Estonian Film Database
- Website type: Online database for Estonian films
- Available in: Estonian
- Owner: Eesti Filmi Andmebaas
- Website: www.efis.ee
- Launched: December 12, 2012; 13 years ago
- Current status: Active

= Estonian Film Database =

Estonian movie/actor website database

The Estonian Film Database (Eesti filmi andmebaas, abbreviated EFIS) is an electronic film database launched online in 2012.

Its purpose is to thoroughly describe Estonian film heritage, to collect film information about Estonian films, their producers, content, themes, types and genres, directors, actors, and so on, and to make available as much information as possible related to these films and the Estonian film industry. The descriptions of the films are detailed with keywords, which makes it possible to search for information based on various content.
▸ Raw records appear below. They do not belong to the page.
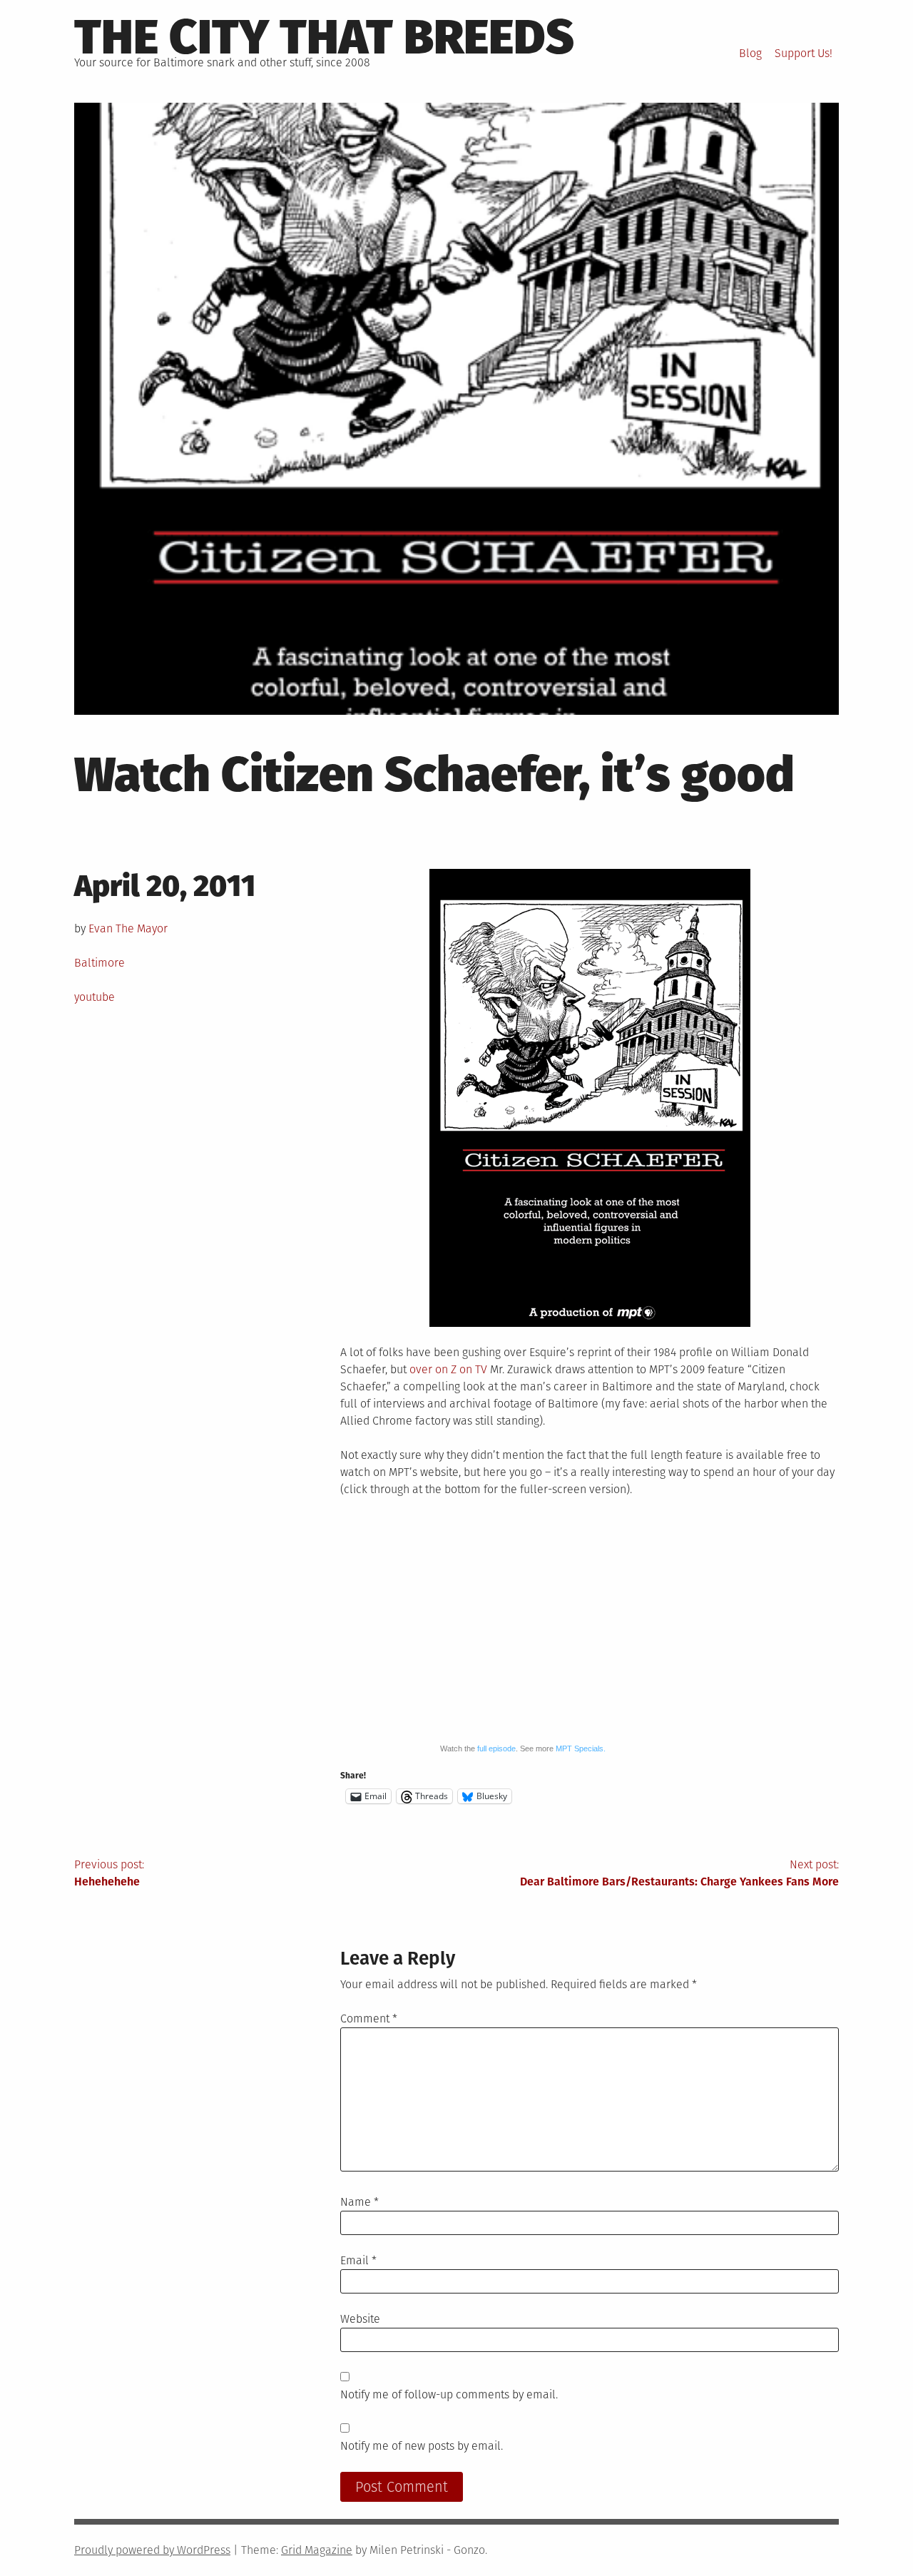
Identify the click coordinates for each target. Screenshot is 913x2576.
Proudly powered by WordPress (152, 2550)
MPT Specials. (581, 1748)
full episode (496, 1748)
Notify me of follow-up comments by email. (449, 2394)
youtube (94, 997)
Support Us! (803, 53)
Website (360, 2319)
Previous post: (109, 1873)
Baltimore (99, 962)
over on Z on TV (448, 1369)
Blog (750, 53)
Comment (368, 2018)
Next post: (679, 1873)
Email (358, 2260)
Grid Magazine (316, 2550)
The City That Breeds (324, 37)
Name (359, 2202)
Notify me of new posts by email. (421, 2446)
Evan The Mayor (128, 928)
The database was made public on December 12, 2012. As of the beginning of 2017, the database contained more than 16,200 full and partial records of films made in Estonia since 1912. The film database was mainly developed in stages between 2011 and 2022 following a specific plan.

The Estonian Film Database is compiled by the NGO Eesti Filmi Andmebaas, which was founded at the end of 2007 by Reet Sokmann, the film producer of the F-Seitse company, and Hagi Šein, the head of the media department of the Baltic Film, Media, Arts and Communication School of Tallinn University, who were also board members of the NGO.